■ Written instruction:
From the text about Kindle sample impressions, return the passage that begins at the words "Our Souls at" and ends after the words "have my doubts.", copied word for word.

■ Reading text:

I have a really big “to-read” list on Goodreads (over 1600 titles) and it never stresses me out that this list is so long, especially as I own only a small amount of them. However, a list that long doesn’t always help with the “what should I read next” decision. Recently, I decided to download samples of thirteen listed books onto my Kindle. While on a plane trip last week, I read all thirteen samples in a row. Below are my initial impressions of each:
Evergreen by Rebecca Rasmussen
The sample describes a newlywed couple starting their new life in a ramshackle cabin in 1930’s Minnesota. The writing is good, but I wasn’t immediately invested in Emil and Eveline, the newlywed couple. Re-reading the full synopsis of the book reaffirmed my interest in it because it implies the story is more about the couple’s children who are separated in their youth but reunited as adults. Still to-read but no rush.
Sofia Khan is Not Obliged by Ayisha Malik
Sofia Khan is a young Londoner, the only practising Muslim in her immediate family, and she’s just broken up with her boyfriend. The writing is very rom-com and at first I thought it was laid on a bit thick, but by the end of the sample, I was warming up to her style and to the character and was curious about where the story was going to go. Sometime soon, perhaps.
Youngblood by Matt Gallagher
In the prologue, the narrator reflects how hard it is to talk about Iraq to his family and friends and hints at a tragedy involving a woman left behind. After the prologue, there’s some interesting scene-setting, as the narrator – a junior officer in the U.S. Army – leads his platoon on a routine recon tour. A note of uneasiness is introduced in the form of a new staff sergeant who seems to be challenging the narrator’s authority. I didn’t like the prologue as I don’t care for the whole Something Bad Happened gambit being thrown in at the beginning of a book, but I liked the writing fine. So still to-read but no rush.
Magic Bites by Ilona Andrews
I dunno. I think there was a phase where I was more open to the world-building of urban fantasy novels. In my current reading tastes, I just find the whole Named Things and rule explaining shebang to be tiresome. So I’m thinking: Nah, but could be convinced by a fan of the book.
The Argonauts by Maggie Nelson
When the author recalls reading aloud Wittgenstein and sending a passage of Roland Barthes to her lover, I’ll admit the word “pretentious” sneaked into my head. But when she describes having her friend Google her lover’s name to find the preferred pronoun, because she feels it’s too late to ask now, that level of vulnerability helped dispel my initial impression. Also when she marvels over the tininess of a three-year old’s clothing, I felt that here was a writer who would be accessible among all the philosophical trappings. I see the book is pretty short so Sometime soon, perhaps.
Our Souls at Night by Kent Haruf
A lonely widow asks her neighbor, a widower, if he would sleep next to her at night for the company. Honestly, the sample was so brief that I couldn’t get a bead on whether I would like the novel or not. The first two short chapters didn’t tell me more than I already knew about the book. The writing style is simple and spare, which could mean that it needs more time to work its power on the reader. Still to-read but no rush.
The Alaskan Laundry by Brendan Jones
A young woman arrives in Alaska to take up a job and to escape from her past. Clearly another Something Bad Happened beginning of a book. And she’s also playing a little into the Naive Newcomer trope (thanks TV Tropes!), which is not my fave. But the Alaskan setting is intriguing, so I’m willing to continue with it someday, but I have my doubts.

■ Stored records:

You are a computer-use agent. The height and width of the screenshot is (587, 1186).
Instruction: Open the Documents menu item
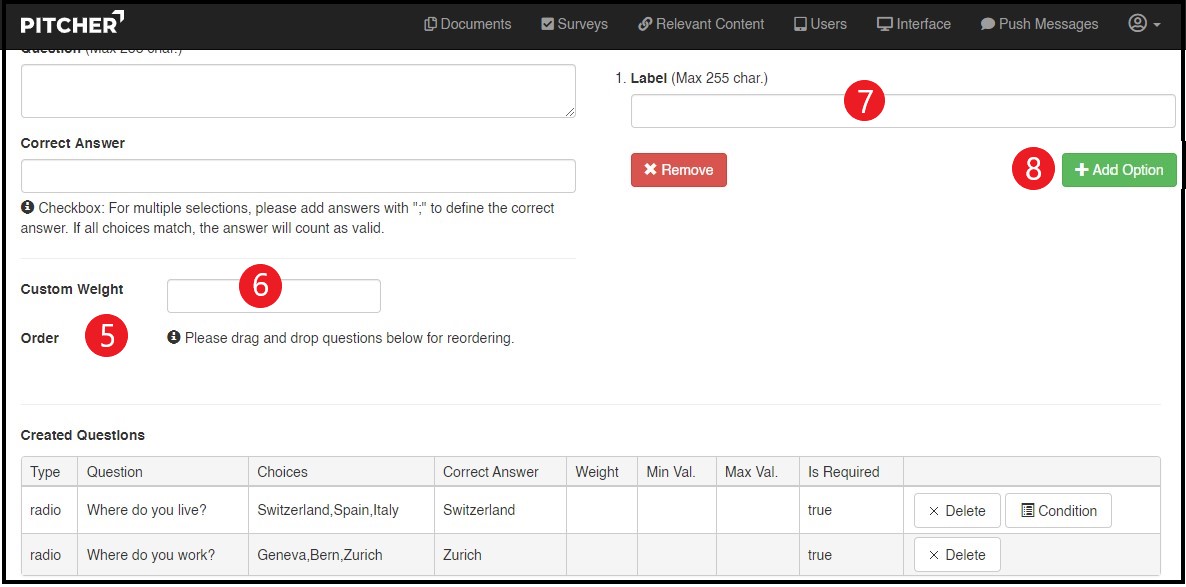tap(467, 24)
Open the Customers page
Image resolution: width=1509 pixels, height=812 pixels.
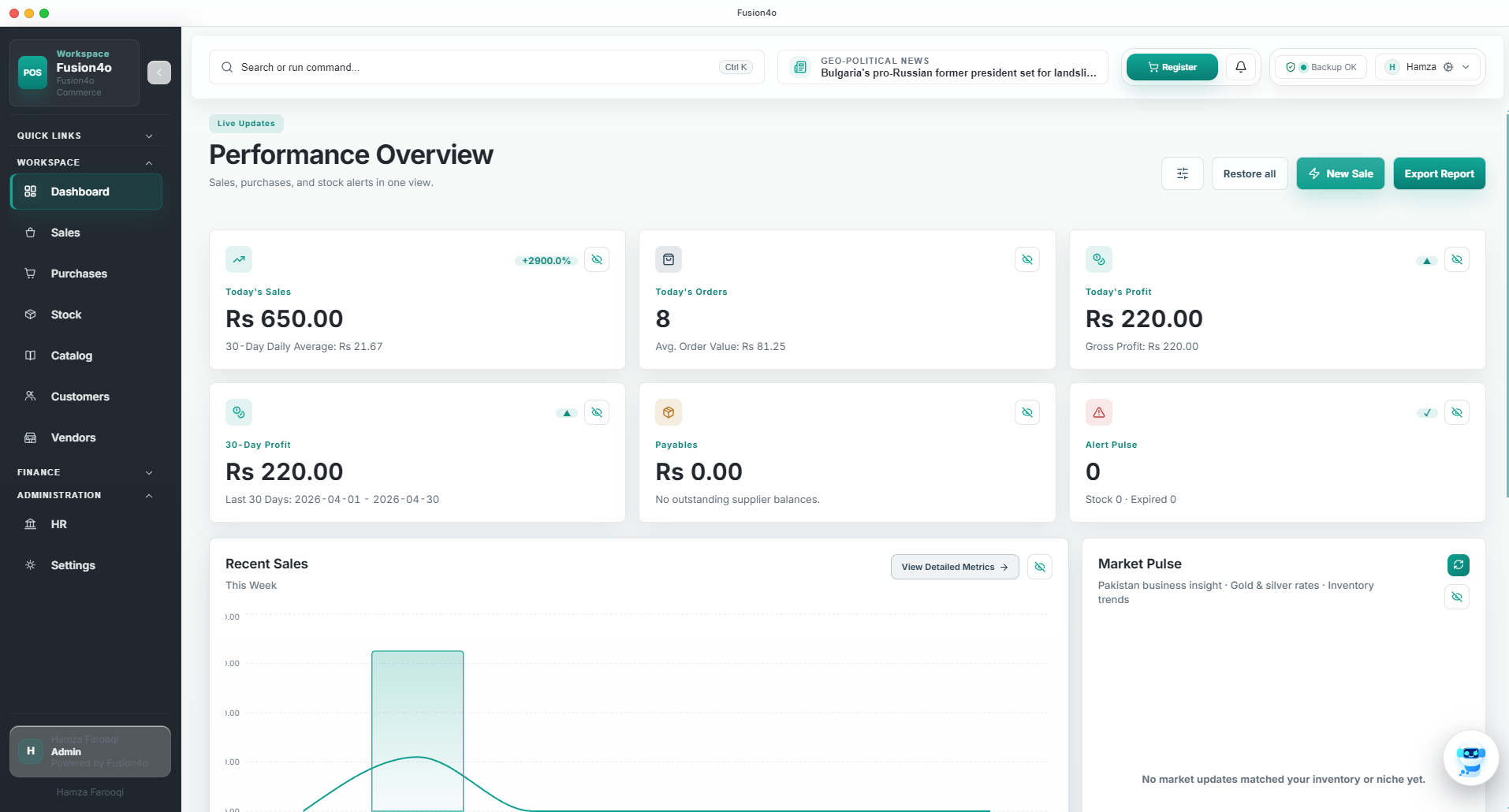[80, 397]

* * *

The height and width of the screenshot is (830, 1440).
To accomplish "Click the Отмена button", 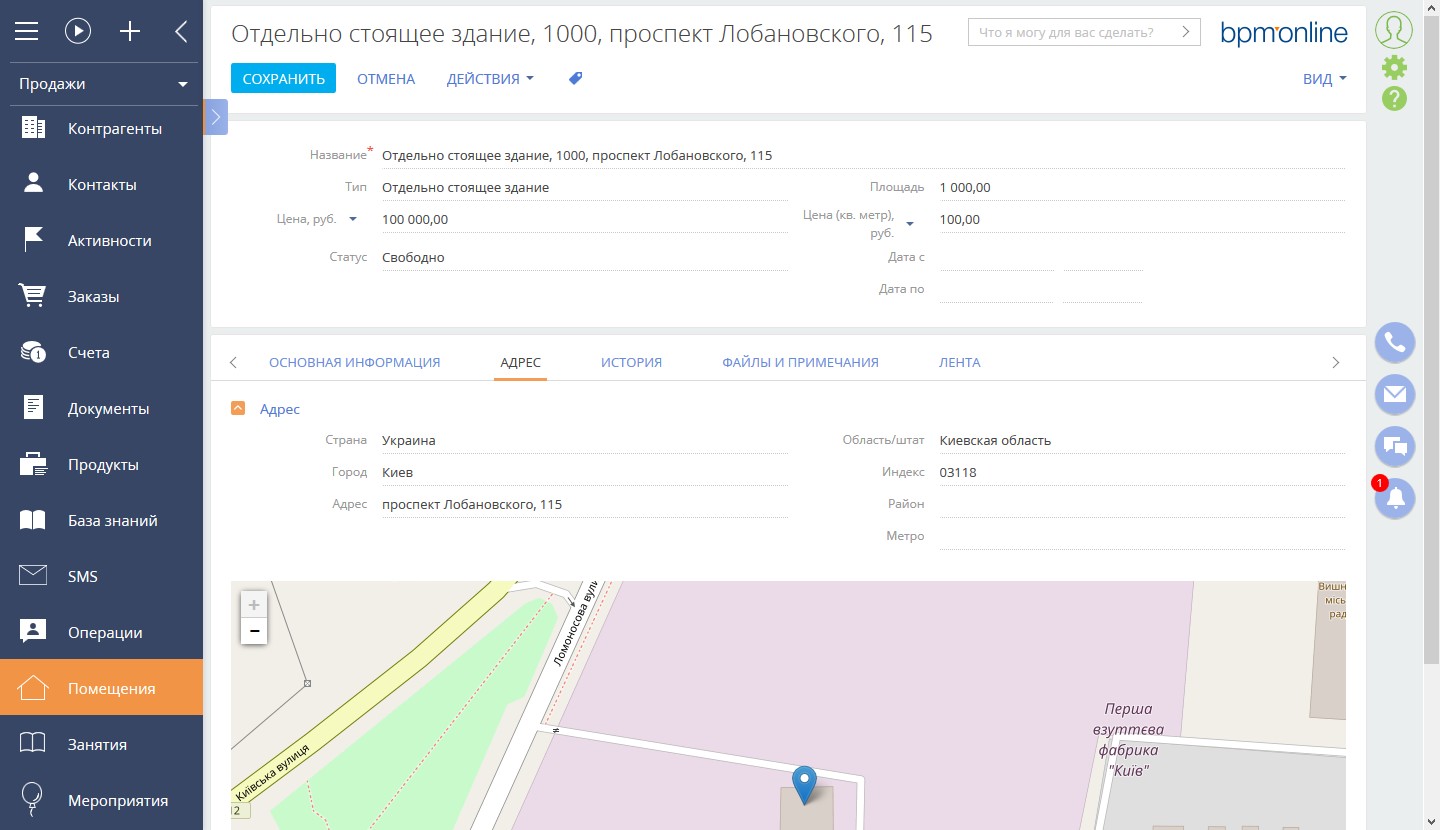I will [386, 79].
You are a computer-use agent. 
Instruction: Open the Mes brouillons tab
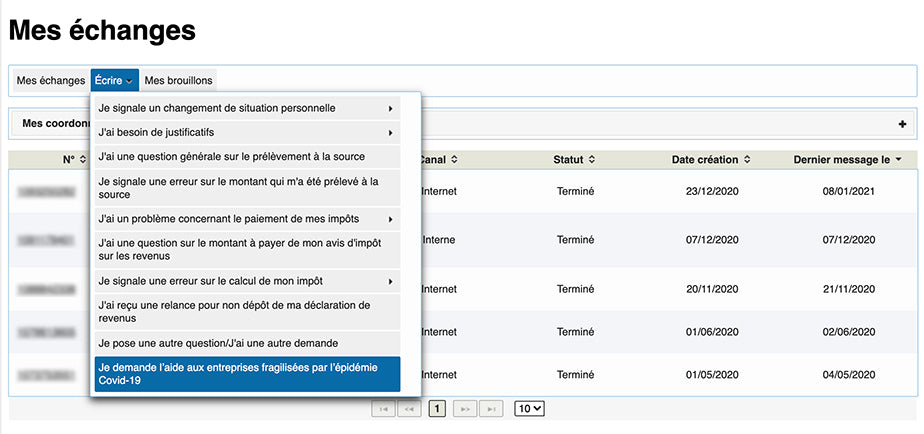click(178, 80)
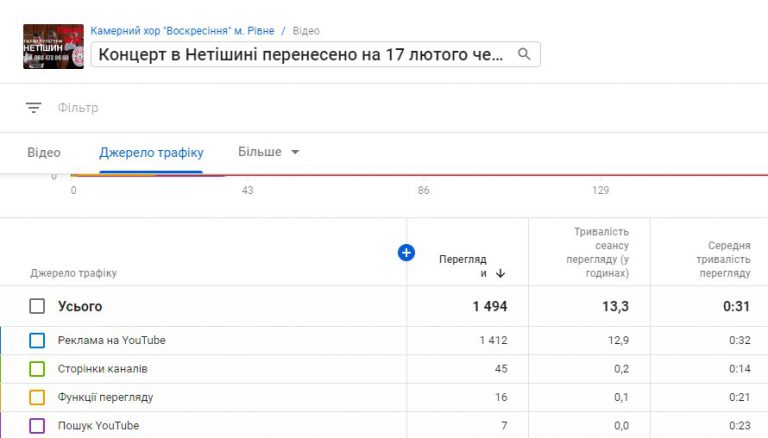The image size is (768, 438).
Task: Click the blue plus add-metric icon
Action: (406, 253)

■ Output:
Our Souls at Night by Kent Haruf
A lonely widow asks her neighbor, a widower, if he would sleep next to her at night for the company. Honestly, the sample was so brief that I couldn’t get a bead on whether I would like the novel or not. The first two short chapters didn’t tell me more than I already knew about the book. The writing style is simple and spare, which could mean that it needs more time to work its power on the reader. Still to-read but no rush.
The Alaskan Laundry by Brendan Jones
A young woman arrives in Alaska to take up a job and to escape from her past. Clearly another Something Bad Happened beginning of a book. And she’s also playing a little into the Naive Newcomer trope (thanks TV Tropes!), which is not my fave. But the Alaskan setting is intriguing, so I’m willing to continue with it someday, but I have my doubts.